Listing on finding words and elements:
● ● ● ● ● ● ●

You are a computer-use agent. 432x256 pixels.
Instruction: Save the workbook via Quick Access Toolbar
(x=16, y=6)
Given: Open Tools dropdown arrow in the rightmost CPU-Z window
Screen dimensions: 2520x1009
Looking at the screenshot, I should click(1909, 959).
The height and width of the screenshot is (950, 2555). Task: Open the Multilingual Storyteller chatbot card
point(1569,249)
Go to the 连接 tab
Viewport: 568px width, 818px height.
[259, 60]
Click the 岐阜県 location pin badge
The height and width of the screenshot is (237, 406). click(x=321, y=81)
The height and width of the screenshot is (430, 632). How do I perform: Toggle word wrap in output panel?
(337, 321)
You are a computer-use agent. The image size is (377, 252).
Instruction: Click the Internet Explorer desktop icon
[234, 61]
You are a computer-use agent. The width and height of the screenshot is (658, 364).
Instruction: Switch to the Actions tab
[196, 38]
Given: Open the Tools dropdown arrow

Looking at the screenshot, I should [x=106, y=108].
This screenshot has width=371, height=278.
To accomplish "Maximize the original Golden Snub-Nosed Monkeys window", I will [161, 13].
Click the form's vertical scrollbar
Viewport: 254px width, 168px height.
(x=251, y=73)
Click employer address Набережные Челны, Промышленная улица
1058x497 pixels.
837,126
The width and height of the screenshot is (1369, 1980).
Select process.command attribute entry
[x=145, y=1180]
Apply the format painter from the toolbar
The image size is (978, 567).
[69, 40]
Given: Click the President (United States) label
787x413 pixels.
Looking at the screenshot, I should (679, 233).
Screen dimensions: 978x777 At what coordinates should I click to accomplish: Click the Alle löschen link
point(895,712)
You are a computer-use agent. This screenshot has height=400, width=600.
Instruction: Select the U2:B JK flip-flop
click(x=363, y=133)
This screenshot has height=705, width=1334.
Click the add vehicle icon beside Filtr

● ● ● ● ● ● ●

_Exercise_.
Copy out the whole listing above line for line, with no changes.

_Output below_.
You are a computer-use agent. 432x256 pixels.
Instruction: Save the workbook via Quick Access Toolbar
(x=16, y=6)
Given: Open Tools dropdown arrow in the rightmost CPU-Z window
Screen dimensions: 2520x1009
Looking at the screenshot, I should click(1909, 959).
The height and width of the screenshot is (950, 2555). Task: Open the Multilingual Storyteller chatbot card
point(1569,249)
Go to the 连接 tab
Viewport: 568px width, 818px height.
[259, 60]
Click the 岐阜県 location pin badge
The height and width of the screenshot is (237, 406). click(x=321, y=81)
The height and width of the screenshot is (430, 632). How do I perform: Toggle word wrap in output panel?
(337, 321)
You are a computer-use agent. The image size is (377, 252).
Instruction: Click the Internet Explorer desktop icon
[234, 61]
You are a computer-use agent. The width and height of the screenshot is (658, 364).
Instruction: Switch to the Actions tab
[196, 38]
Given: Open the Tools dropdown arrow

Looking at the screenshot, I should [x=106, y=108].
This screenshot has width=371, height=278.
To accomplish "Maximize the original Golden Snub-Nosed Monkeys window", I will [161, 13].
Click the form's vertical scrollbar
Viewport: 254px width, 168px height.
(x=251, y=73)
Click employer address Набережные Челны, Промышленная улица
1058x497 pixels.
837,126
The width and height of the screenshot is (1369, 1980).
Select process.command attribute entry
[x=145, y=1180]
Apply the format painter from the toolbar
The image size is (978, 567).
[69, 40]
Given: Click the President (United States) label
787x413 pixels.
Looking at the screenshot, I should (679, 233).
Screen dimensions: 978x777 At what coordinates should I click to accomplish: Click the Alle löschen link
point(895,712)
You are a computer-use agent. This screenshot has height=400, width=600.
Instruction: Select the U2:B JK flip-flop
click(x=363, y=133)
This screenshot has height=705, width=1334.
Click the add vehicle icon beside Filtr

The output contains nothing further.